##### Extracted records

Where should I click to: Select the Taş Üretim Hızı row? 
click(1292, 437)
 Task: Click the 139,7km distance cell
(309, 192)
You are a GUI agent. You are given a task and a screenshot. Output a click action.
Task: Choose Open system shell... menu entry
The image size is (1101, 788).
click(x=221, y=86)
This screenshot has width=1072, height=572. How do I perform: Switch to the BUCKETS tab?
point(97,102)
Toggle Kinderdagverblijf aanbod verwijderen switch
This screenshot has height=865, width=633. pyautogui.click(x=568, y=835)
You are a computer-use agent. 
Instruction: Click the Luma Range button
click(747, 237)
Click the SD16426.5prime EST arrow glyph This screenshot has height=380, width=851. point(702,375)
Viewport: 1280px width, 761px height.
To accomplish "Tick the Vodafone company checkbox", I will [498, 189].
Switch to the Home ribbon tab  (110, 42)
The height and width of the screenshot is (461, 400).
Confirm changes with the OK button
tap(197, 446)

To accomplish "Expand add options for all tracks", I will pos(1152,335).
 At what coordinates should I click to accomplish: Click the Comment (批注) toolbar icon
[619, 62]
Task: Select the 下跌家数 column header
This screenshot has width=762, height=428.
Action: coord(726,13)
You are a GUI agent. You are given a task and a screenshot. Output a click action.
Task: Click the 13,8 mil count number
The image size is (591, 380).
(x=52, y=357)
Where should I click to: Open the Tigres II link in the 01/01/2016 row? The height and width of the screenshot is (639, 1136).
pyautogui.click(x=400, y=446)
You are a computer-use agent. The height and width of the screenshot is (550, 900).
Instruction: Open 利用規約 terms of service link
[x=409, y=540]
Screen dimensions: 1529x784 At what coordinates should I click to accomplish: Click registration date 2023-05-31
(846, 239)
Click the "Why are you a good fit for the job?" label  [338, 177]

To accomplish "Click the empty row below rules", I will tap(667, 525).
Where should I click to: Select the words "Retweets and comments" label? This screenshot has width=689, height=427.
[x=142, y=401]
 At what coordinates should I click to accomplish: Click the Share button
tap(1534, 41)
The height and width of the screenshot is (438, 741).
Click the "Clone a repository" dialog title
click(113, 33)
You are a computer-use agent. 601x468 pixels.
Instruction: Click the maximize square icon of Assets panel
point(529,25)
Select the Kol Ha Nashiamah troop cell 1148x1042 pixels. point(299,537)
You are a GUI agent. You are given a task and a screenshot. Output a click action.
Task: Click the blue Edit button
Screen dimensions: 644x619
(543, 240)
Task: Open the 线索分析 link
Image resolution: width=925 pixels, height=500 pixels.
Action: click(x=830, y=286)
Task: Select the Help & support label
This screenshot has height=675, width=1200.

##########

Instructions for the task: Set down the entries again, exactly as they stand above.

Answer section:
Where should I click to: Select the Taş Üretim Hızı row? 
click(1292, 437)
 Task: Click the 139,7km distance cell
(309, 192)
You are a GUI agent. You are given a task and a screenshot. Output a click action.
Task: Choose Open system shell... menu entry
The image size is (1101, 788).
click(x=221, y=86)
This screenshot has width=1072, height=572. How do I perform: Switch to the BUCKETS tab?
point(97,102)
Toggle Kinderdagverblijf aanbod verwijderen switch
This screenshot has height=865, width=633. pyautogui.click(x=568, y=835)
You are a computer-use agent. 
Instruction: Click the Luma Range button
click(747, 237)
Click the SD16426.5prime EST arrow glyph This screenshot has height=380, width=851. point(702,375)
Viewport: 1280px width, 761px height.
To accomplish "Tick the Vodafone company checkbox", I will [498, 189].
Switch to the Home ribbon tab  (110, 42)
The height and width of the screenshot is (461, 400).
Confirm changes with the OK button
tap(197, 446)

To accomplish "Expand add options for all tracks", I will pos(1152,335).
 At what coordinates should I click to accomplish: Click the Comment (批注) toolbar icon
[619, 62]
Task: Select the 下跌家数 column header
This screenshot has width=762, height=428.
Action: coord(726,13)
You are a GUI agent. You are given a task and a screenshot. Output a click action.
Task: Click the 13,8 mil count number
The image size is (591, 380).
(x=52, y=357)
Where should I click to: Open the Tigres II link in the 01/01/2016 row? The height and width of the screenshot is (639, 1136).
pyautogui.click(x=400, y=446)
You are a computer-use agent. The height and width of the screenshot is (550, 900).
Instruction: Open 利用規約 terms of service link
[x=409, y=540]
Screen dimensions: 1529x784 At what coordinates should I click to accomplish: Click registration date 2023-05-31
(846, 239)
Click the "Why are you a good fit for the job?" label  [338, 177]

To accomplish "Click the empty row below rules", I will tap(667, 525).
Where should I click to: Select the words "Retweets and comments" label? This screenshot has width=689, height=427.
[x=142, y=401]
 At what coordinates should I click to accomplish: Click the Share button
tap(1534, 41)
The height and width of the screenshot is (438, 741).
Click the "Clone a repository" dialog title
click(113, 33)
You are a computer-use agent. 601x468 pixels.
Instruction: Click the maximize square icon of Assets panel
point(529,25)
Select the Kol Ha Nashiamah troop cell 1148x1042 pixels. point(299,537)
You are a GUI agent. You are given a task and a screenshot. Output a click action.
Task: Click the blue Edit button
Screen dimensions: 644x619
(543, 240)
Task: Open the 线索分析 link
Image resolution: width=925 pixels, height=500 pixels.
Action: click(x=830, y=286)
Task: Select the Help & support label
This screenshot has height=675, width=1200.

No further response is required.